京東物流はECプラットフォームから物流配送まで全てをコントロールし、倉庫と配送の一体化で効率を高めたが、その分物流に投入したコストもかなりの額に及ぶ。これも京東物流赤字の要因である。

アリババは京東と異なり、菜鳥のプラットフォームを通して物流パートナーにデータサービスを提供し、共に物流ネットワークを構築している。中通、申通などの物流企業は元々アリババのEC事業に依存して成長してきた物流企業である。菜鳥を通して、アリババ はこれらの物流企業を一つの物流ネットワークに統合する狙いがある。
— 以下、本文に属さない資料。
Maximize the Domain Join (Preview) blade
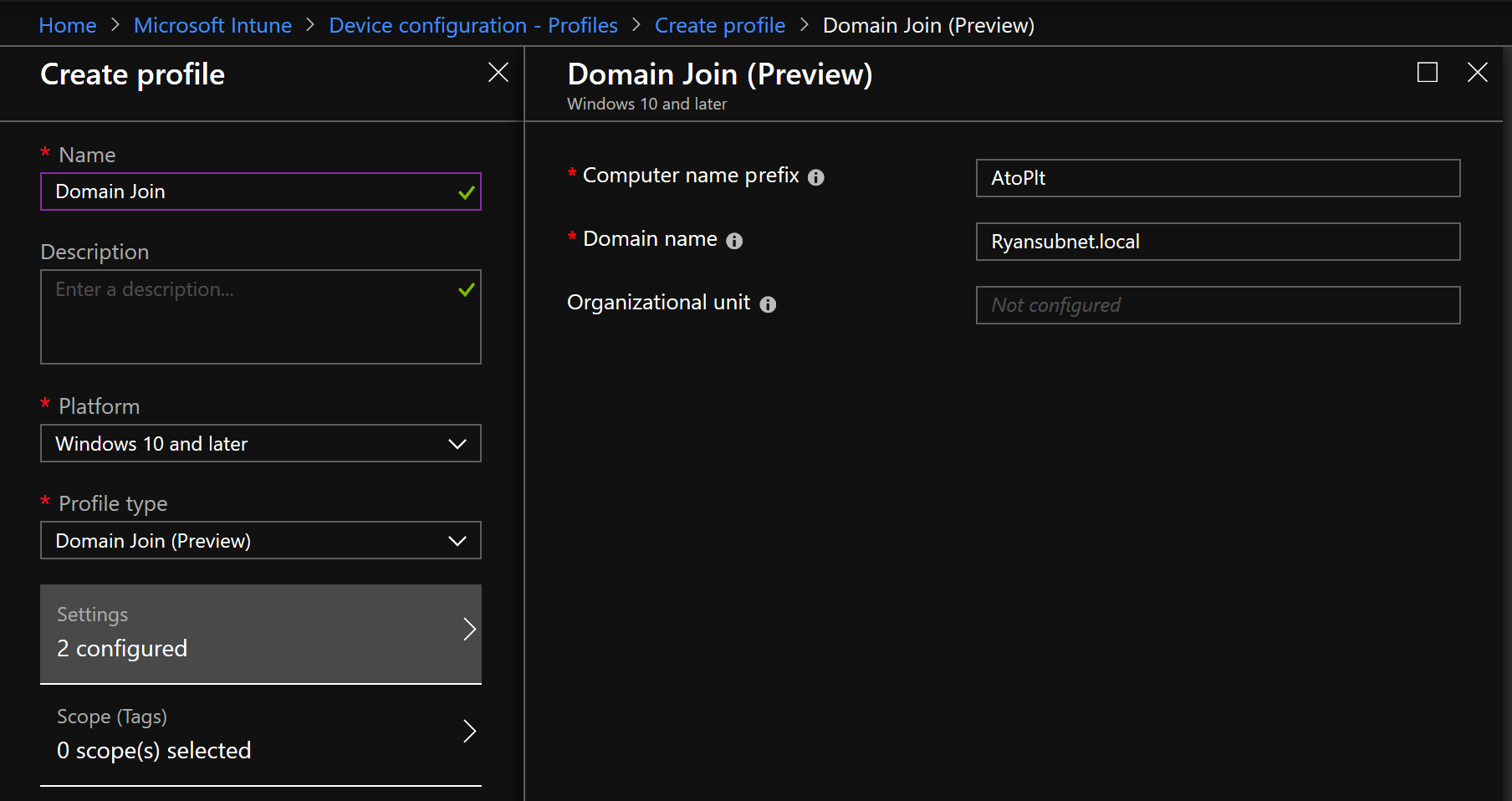Image resolution: width=1512 pixels, height=801 pixels. click(x=1428, y=73)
中国民間物流宅配最大手の順豊はサービスの品質向上と物流インフラの建設に注力し、中国物流分野での一大勢力となった。2017年にIPOに成功し、時価総額は3000億元までに上がり、同時期のテンセントの時価総額を超え快挙を達成した。しかし2006年から他社民間物流企業はタオバオなどECプラットフォームに依存し、ネット通販から生まれた大量の運送に取り組むなか、順豊はそのチャンスを逃した。その後順豊はネット通販の発達によるEC配送物が急速に増える背景下で、2012年に自社ECプラットフォーム「順豊優選」を立ち上げた。しかし激しいEC市場競争の中順豊優選はなかなか成果を出せなかった。

中国ネット通販の発展は物流業界に大きな影響を与え、伝統的な宅配事業トップの順豊は今アリババや京東が主導する物流企業による挑戦に直面している。将来物流業界3勢力の局面は大きく変わるだろう。